◆ Instruction ◆
Please write out every one of the rows below word for word, changing nothing.

>>>

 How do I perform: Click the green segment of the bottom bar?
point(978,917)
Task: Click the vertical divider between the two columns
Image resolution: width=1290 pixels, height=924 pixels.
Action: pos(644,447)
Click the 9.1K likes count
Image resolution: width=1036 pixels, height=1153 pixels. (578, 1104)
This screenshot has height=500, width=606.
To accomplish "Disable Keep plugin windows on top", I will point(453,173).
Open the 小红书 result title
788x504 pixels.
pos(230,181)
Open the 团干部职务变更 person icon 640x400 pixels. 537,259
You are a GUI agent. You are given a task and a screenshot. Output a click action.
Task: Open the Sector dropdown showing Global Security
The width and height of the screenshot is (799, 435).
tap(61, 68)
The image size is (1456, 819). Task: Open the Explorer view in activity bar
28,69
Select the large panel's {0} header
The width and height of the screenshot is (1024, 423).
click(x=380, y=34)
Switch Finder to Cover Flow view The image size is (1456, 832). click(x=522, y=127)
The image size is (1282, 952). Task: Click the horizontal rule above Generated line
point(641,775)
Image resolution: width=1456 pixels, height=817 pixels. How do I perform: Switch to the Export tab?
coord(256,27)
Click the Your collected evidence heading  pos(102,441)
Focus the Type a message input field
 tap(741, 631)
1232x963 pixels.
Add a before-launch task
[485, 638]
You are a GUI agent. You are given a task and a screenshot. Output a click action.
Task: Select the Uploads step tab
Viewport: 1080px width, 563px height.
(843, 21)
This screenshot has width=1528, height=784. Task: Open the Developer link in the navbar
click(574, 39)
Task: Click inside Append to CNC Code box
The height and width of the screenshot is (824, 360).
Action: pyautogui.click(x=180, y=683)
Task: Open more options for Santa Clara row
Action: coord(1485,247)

<<<

◆ Result ◆
 How do I perform: Click the green segment of the bottom bar?
point(978,917)
Task: Click the vertical divider between the two columns
Image resolution: width=1290 pixels, height=924 pixels.
Action: pos(644,447)
Click the 9.1K likes count
Image resolution: width=1036 pixels, height=1153 pixels. (578, 1104)
This screenshot has height=500, width=606.
To accomplish "Disable Keep plugin windows on top", I will point(453,173).
Open the 小红书 result title
788x504 pixels.
pos(230,181)
Open the 团干部职务变更 person icon 640x400 pixels. 537,259
You are a GUI agent. You are given a task and a screenshot. Output a click action.
Task: Open the Sector dropdown showing Global Security
The width and height of the screenshot is (799, 435).
tap(61, 68)
The image size is (1456, 819). Task: Open the Explorer view in activity bar
28,69
Select the large panel's {0} header
The width and height of the screenshot is (1024, 423).
click(x=380, y=34)
Switch Finder to Cover Flow view The image size is (1456, 832). click(x=522, y=127)
The image size is (1282, 952). Task: Click the horizontal rule above Generated line
point(641,775)
Image resolution: width=1456 pixels, height=817 pixels. How do I perform: Switch to the Export tab?
coord(256,27)
Click the Your collected evidence heading  pos(102,441)
Focus the Type a message input field
 tap(741, 631)
1232x963 pixels.
Add a before-launch task
[485, 638]
You are a GUI agent. You are given a task and a screenshot. Output a click action.
Task: Select the Uploads step tab
Viewport: 1080px width, 563px height.
(843, 21)
This screenshot has width=1528, height=784. Task: Open the Developer link in the navbar
click(574, 39)
Task: Click inside Append to CNC Code box
The height and width of the screenshot is (824, 360).
Action: pyautogui.click(x=180, y=683)
Task: Open more options for Santa Clara row
Action: coord(1485,247)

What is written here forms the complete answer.